_Input data_:
■ ■ ■
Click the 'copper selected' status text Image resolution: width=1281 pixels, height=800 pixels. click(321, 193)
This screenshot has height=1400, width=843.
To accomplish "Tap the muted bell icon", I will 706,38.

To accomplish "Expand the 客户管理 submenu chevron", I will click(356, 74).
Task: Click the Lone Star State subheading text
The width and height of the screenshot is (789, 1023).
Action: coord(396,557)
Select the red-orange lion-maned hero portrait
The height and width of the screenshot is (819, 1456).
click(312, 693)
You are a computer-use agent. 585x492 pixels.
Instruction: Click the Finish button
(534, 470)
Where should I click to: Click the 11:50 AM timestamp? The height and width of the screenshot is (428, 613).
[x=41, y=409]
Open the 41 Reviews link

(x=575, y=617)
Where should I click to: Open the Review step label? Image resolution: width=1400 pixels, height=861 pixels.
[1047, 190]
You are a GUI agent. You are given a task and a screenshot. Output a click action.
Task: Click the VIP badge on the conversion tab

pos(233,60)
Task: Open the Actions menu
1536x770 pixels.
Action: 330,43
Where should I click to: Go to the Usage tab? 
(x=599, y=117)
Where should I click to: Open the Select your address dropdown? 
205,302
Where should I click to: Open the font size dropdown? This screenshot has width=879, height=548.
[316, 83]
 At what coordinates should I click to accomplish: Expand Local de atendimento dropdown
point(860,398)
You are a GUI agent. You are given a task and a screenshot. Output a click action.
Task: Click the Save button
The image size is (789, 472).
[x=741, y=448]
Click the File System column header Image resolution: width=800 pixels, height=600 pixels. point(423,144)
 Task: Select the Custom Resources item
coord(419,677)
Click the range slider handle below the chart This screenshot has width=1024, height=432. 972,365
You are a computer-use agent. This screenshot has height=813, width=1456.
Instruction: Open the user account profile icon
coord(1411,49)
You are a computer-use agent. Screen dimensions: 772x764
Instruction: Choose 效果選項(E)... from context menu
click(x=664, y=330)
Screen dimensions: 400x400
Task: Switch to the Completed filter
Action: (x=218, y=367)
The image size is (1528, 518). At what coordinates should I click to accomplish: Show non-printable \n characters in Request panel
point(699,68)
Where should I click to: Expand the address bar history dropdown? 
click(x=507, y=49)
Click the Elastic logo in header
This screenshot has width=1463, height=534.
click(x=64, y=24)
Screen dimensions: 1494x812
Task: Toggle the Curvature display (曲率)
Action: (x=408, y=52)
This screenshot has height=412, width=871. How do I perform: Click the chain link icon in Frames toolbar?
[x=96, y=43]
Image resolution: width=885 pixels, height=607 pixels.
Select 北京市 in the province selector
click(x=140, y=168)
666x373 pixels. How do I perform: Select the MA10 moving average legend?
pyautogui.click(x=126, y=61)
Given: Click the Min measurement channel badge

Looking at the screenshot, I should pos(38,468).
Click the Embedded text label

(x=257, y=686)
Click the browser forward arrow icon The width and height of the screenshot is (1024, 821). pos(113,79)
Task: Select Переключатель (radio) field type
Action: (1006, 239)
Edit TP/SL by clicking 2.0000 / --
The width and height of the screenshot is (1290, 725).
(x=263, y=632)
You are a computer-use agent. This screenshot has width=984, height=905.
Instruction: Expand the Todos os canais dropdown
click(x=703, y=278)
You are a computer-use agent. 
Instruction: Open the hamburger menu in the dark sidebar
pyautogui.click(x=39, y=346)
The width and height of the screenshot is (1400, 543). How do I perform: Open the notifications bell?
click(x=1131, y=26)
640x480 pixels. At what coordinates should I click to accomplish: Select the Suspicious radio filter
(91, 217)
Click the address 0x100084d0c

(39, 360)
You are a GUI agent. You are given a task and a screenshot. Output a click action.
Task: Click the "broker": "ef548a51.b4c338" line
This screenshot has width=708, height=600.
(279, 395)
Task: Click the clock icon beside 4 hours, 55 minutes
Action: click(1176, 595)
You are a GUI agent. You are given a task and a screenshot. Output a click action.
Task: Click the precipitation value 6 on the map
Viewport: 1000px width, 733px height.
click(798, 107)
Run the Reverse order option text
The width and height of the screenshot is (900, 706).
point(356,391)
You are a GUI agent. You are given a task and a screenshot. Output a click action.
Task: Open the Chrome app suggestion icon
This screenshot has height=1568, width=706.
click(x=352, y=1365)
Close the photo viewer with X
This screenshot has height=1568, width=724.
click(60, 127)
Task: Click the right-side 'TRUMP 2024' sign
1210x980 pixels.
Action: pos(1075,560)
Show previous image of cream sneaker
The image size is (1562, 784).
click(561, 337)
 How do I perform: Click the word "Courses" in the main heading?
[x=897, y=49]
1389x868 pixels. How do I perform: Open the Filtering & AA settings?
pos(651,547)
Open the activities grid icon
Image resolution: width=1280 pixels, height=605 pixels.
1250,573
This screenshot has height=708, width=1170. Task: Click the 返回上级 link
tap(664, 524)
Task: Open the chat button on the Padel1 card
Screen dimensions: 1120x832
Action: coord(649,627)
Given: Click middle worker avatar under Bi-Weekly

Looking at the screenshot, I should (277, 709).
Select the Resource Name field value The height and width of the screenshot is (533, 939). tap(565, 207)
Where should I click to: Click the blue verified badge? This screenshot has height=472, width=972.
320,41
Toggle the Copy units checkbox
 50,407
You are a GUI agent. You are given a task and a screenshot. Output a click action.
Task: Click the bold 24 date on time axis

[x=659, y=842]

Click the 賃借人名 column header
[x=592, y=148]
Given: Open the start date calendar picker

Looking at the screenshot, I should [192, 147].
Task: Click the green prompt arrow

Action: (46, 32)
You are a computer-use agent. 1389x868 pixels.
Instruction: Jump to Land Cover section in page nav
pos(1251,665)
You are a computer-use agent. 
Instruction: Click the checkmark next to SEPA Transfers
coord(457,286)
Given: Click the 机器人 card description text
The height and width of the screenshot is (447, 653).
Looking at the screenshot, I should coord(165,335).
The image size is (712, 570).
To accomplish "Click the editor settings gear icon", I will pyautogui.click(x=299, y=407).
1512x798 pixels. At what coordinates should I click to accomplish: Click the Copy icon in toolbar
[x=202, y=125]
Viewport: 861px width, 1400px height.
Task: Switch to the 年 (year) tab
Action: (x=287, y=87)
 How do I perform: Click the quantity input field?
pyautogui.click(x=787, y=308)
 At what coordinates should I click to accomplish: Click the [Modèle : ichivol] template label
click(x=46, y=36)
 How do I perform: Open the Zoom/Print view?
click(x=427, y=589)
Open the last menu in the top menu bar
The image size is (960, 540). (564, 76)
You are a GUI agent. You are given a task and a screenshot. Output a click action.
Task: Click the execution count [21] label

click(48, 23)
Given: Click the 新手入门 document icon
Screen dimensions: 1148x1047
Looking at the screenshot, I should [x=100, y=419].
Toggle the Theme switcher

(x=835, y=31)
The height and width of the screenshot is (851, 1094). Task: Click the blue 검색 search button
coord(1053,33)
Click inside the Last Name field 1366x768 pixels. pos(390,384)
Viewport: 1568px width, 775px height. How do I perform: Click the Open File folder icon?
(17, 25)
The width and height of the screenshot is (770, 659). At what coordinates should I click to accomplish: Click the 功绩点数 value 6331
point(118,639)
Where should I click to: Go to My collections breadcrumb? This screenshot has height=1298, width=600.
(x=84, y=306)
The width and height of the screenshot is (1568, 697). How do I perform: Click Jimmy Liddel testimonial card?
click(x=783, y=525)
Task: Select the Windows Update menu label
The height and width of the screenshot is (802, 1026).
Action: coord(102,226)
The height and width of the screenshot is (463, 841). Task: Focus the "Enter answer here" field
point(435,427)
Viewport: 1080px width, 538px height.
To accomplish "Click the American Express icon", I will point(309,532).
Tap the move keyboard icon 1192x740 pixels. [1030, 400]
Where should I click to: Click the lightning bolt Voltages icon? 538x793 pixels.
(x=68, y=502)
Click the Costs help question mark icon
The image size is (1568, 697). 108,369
■ ■ ■
_The problem_:
Reproduce the material above, keeping every line intact.

_Response area_:
Click the 'copper selected' status text Image resolution: width=1281 pixels, height=800 pixels. click(321, 193)
This screenshot has height=1400, width=843.
To accomplish "Tap the muted bell icon", I will 706,38.

To accomplish "Expand the 客户管理 submenu chevron", I will click(356, 74).
Task: Click the Lone Star State subheading text
The width and height of the screenshot is (789, 1023).
Action: coord(396,557)
Select the red-orange lion-maned hero portrait
The height and width of the screenshot is (819, 1456).
click(312, 693)
You are a computer-use agent. 585x492 pixels.
Instruction: Click the Finish button
(534, 470)
Where should I click to: Click the 11:50 AM timestamp? The height and width of the screenshot is (428, 613).
[x=41, y=409]
Open the 41 Reviews link

(x=575, y=617)
Where should I click to: Open the Review step label? Image resolution: width=1400 pixels, height=861 pixels.
[1047, 190]
You are a GUI agent. You are given a task and a screenshot. Output a click action.
Task: Click the VIP badge on the conversion tab

pos(233,60)
Task: Open the Actions menu
1536x770 pixels.
Action: 330,43
Where should I click to: Go to the Usage tab? 
(x=599, y=117)
Where should I click to: Open the Select your address dropdown? 
205,302
Where should I click to: Open the font size dropdown? This screenshot has width=879, height=548.
[316, 83]
 At what coordinates should I click to accomplish: Expand Local de atendimento dropdown
point(860,398)
You are a GUI agent. You are given a task and a screenshot. Output a click action.
Task: Click the Save button
The image size is (789, 472).
[x=741, y=448]
Click the File System column header Image resolution: width=800 pixels, height=600 pixels. point(423,144)
 Task: Select the Custom Resources item
coord(419,677)
Click the range slider handle below the chart This screenshot has width=1024, height=432. 972,365
You are a computer-use agent. This screenshot has height=813, width=1456.
Instruction: Open the user account profile icon
coord(1411,49)
You are a computer-use agent. Screen dimensions: 772x764
Instruction: Choose 效果選項(E)... from context menu
click(x=664, y=330)
Screen dimensions: 400x400
Task: Switch to the Completed filter
Action: (x=218, y=367)
The image size is (1528, 518). At what coordinates should I click to accomplish: Show non-printable \n characters in Request panel
point(699,68)
Where should I click to: Expand the address bar history dropdown? 
click(x=507, y=49)
Click the Elastic logo in header
This screenshot has width=1463, height=534.
click(x=64, y=24)
Screen dimensions: 1494x812
Task: Toggle the Curvature display (曲率)
Action: (x=408, y=52)
This screenshot has height=412, width=871. How do I perform: Click the chain link icon in Frames toolbar?
[x=96, y=43]
Image resolution: width=885 pixels, height=607 pixels.
Select 北京市 in the province selector
click(x=140, y=168)
666x373 pixels. How do I perform: Select the MA10 moving average legend?
pyautogui.click(x=126, y=61)
Given: Click the Min measurement channel badge

Looking at the screenshot, I should pos(38,468).
Click the Embedded text label

(x=257, y=686)
Click the browser forward arrow icon The width and height of the screenshot is (1024, 821). pos(113,79)
Task: Select Переключатель (radio) field type
Action: (1006, 239)
Edit TP/SL by clicking 2.0000 / --
The width and height of the screenshot is (1290, 725).
(x=263, y=632)
You are a computer-use agent. This screenshot has width=984, height=905.
Instruction: Expand the Todos os canais dropdown
click(x=703, y=278)
You are a computer-use agent. 
Instruction: Open the hamburger menu in the dark sidebar
pyautogui.click(x=39, y=346)
The width and height of the screenshot is (1400, 543). How do I perform: Open the notifications bell?
click(x=1131, y=26)
640x480 pixels. At what coordinates should I click to accomplish: Select the Suspicious radio filter
(91, 217)
Click the address 0x100084d0c

(39, 360)
You are a GUI agent. You are given a task and a screenshot. Output a click action.
Task: Click the "broker": "ef548a51.b4c338" line
This screenshot has width=708, height=600.
(279, 395)
Task: Click the clock icon beside 4 hours, 55 minutes
Action: click(1176, 595)
You are a GUI agent. You are given a task and a screenshot. Output a click action.
Task: Click the precipitation value 6 on the map
Viewport: 1000px width, 733px height.
click(798, 107)
Run the Reverse order option text
The width and height of the screenshot is (900, 706).
point(356,391)
You are a GUI agent. You are given a task and a screenshot. Output a click action.
Task: Open the Chrome app suggestion icon
This screenshot has height=1568, width=706.
click(x=352, y=1365)
Close the photo viewer with X
This screenshot has height=1568, width=724.
click(60, 127)
Task: Click the right-side 'TRUMP 2024' sign
1210x980 pixels.
Action: pos(1075,560)
Show previous image of cream sneaker
The image size is (1562, 784).
click(561, 337)
 How do I perform: Click the word "Courses" in the main heading?
[x=897, y=49]
1389x868 pixels. How do I perform: Open the Filtering & AA settings?
pos(651,547)
Open the activities grid icon
Image resolution: width=1280 pixels, height=605 pixels.
1250,573
This screenshot has height=708, width=1170. Task: Click the 返回上级 link
tap(664, 524)
Task: Open the chat button on the Padel1 card
Screen dimensions: 1120x832
Action: coord(649,627)
Given: Click middle worker avatar under Bi-Weekly

Looking at the screenshot, I should (277, 709).
Select the Resource Name field value The height and width of the screenshot is (533, 939). tap(565, 207)
Where should I click to: Click the blue verified badge? This screenshot has height=472, width=972.
320,41
Toggle the Copy units checkbox
 50,407
You are a GUI agent. You are given a task and a screenshot. Output a click action.
Task: Click the bold 24 date on time axis

[x=659, y=842]

Click the 賃借人名 column header
[x=592, y=148]
Given: Open the start date calendar picker

Looking at the screenshot, I should [192, 147].
Task: Click the green prompt arrow

Action: (46, 32)
You are a computer-use agent. 1389x868 pixels.
Instruction: Jump to Land Cover section in page nav
pos(1251,665)
You are a computer-use agent. 
Instruction: Click the checkmark next to SEPA Transfers
coord(457,286)
Given: Click the 机器人 card description text
The height and width of the screenshot is (447, 653).
Looking at the screenshot, I should coord(165,335).
The image size is (712, 570).
To accomplish "Click the editor settings gear icon", I will pyautogui.click(x=299, y=407).
1512x798 pixels. At what coordinates should I click to accomplish: Click the Copy icon in toolbar
[x=202, y=125]
Viewport: 861px width, 1400px height.
Task: Switch to the 年 (year) tab
Action: (x=287, y=87)
 How do I perform: Click the quantity input field?
pyautogui.click(x=787, y=308)
 At what coordinates should I click to accomplish: Click the [Modèle : ichivol] template label
click(x=46, y=36)
 How do I perform: Open the Zoom/Print view?
click(x=427, y=589)
Open the last menu in the top menu bar
The image size is (960, 540). (564, 76)
You are a GUI agent. You are given a task and a screenshot. Output a click action.
Task: Click the execution count [21] label

click(48, 23)
Given: Click the 新手入门 document icon
Screen dimensions: 1148x1047
Looking at the screenshot, I should [x=100, y=419].
Toggle the Theme switcher

(x=835, y=31)
The height and width of the screenshot is (851, 1094). Task: Click the blue 검색 search button
coord(1053,33)
Click inside the Last Name field 1366x768 pixels. pos(390,384)
Viewport: 1568px width, 775px height. How do I perform: Click the Open File folder icon?
(17, 25)
The width and height of the screenshot is (770, 659). At what coordinates should I click to accomplish: Click the 功绩点数 value 6331
point(118,639)
Where should I click to: Go to My collections breadcrumb? This screenshot has height=1298, width=600.
(x=84, y=306)
The width and height of the screenshot is (1568, 697). How do I perform: Click Jimmy Liddel testimonial card?
click(x=783, y=525)
Task: Select the Windows Update menu label
The height and width of the screenshot is (802, 1026).
Action: coord(102,226)
The height and width of the screenshot is (463, 841). Task: Focus the "Enter answer here" field
point(435,427)
Viewport: 1080px width, 538px height.
To accomplish "Click the American Express icon", I will point(309,532).
Tap the move keyboard icon 1192x740 pixels. [1030, 400]
Where should I click to: Click the lightning bolt Voltages icon? 538x793 pixels.
(x=68, y=502)
Click the Costs help question mark icon
The image size is (1568, 697). 108,369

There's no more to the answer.